What these and many other examples show is that harming animals can lead to considerable harm to humans. This provides a self-interested reason — in addition to the even stronger moral reasons — for humans to treat animals better. The problem is that even self-interest is an imperfect motivator. For all the puffery in calling ourselves Homo sapiens, the “wise human,” we display remarkably little wisdom, even of a prudential kind.
This is not to deny the many intellectual achievements of humankind. However, they are combined with many cognitive and moral shortcomings, including undue confidence in our ability to solve problems. In general, humans respond to pandemics rather than act to prevent them — we attempt to prevent their spread after they emerge and to develop treatments for those infected. The current crisis demonstrates the folly of this approach. The closest we come to prevention is the effort to develop vaccines.
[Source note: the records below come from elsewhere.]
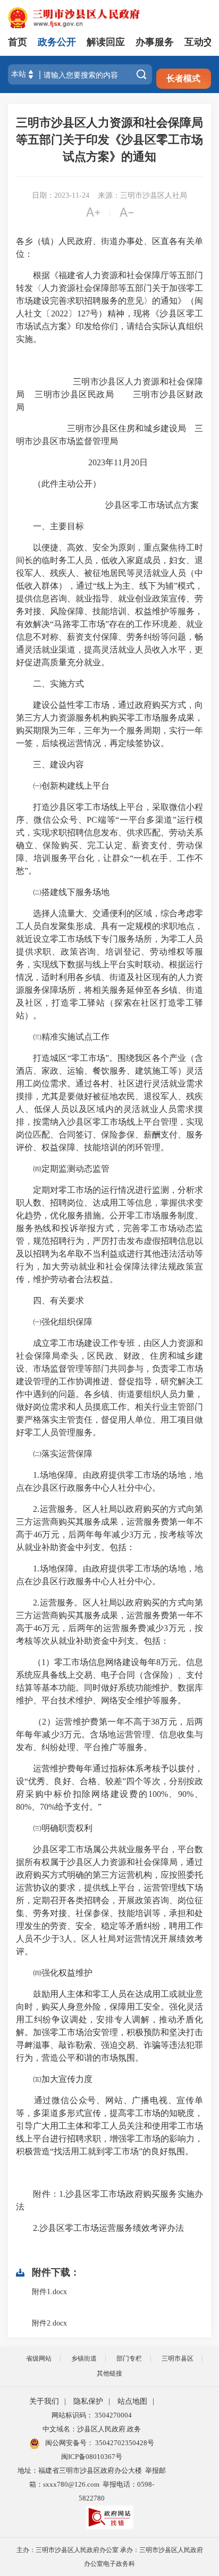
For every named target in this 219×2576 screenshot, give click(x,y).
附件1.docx (49, 2292)
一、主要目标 (50, 526)
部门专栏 (129, 2358)
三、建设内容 (50, 764)
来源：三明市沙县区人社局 (142, 195)
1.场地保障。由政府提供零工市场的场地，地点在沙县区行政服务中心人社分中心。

But even this sort of prevention is a kind of reaction. Vaccines are developed in response to viruses that have already emerged. As the coronavirus experience shows, there can be a significant lag between that emergence and the development of a safe and effective vaccine, during which time great damage can be done both by the virus and by attempts to prevent its spread.
Real prevention requires taking steps to minimize the chances of the virus or other infectious agents emerging in the first place. One of a number of crucial measures would be a more intelligent — and more compassionate — appraisal of our treatment of nonhuman animals, and concomitant action.
Some might say that it is insensitive to highlight human responsibility for the current pandemic while we are in the midst of it. Isn’t it unseemly to rub our collective nose in this mess of our own making? Such concerns are misplaced. Earlier warnings of the dangers of our behavior, offered in less panicked times, went unheeded. Of course, it is entirely possible that even if we are now momentarily awakened, we will soon forget the lessons. There is plenty of precedent for that. However, given the importance of what lies in the balance, it is better to risk a little purported insensitivity than to pass up an opportunity to encourage some positive change. Millions of lives and the avoidance of much suffering are at stake.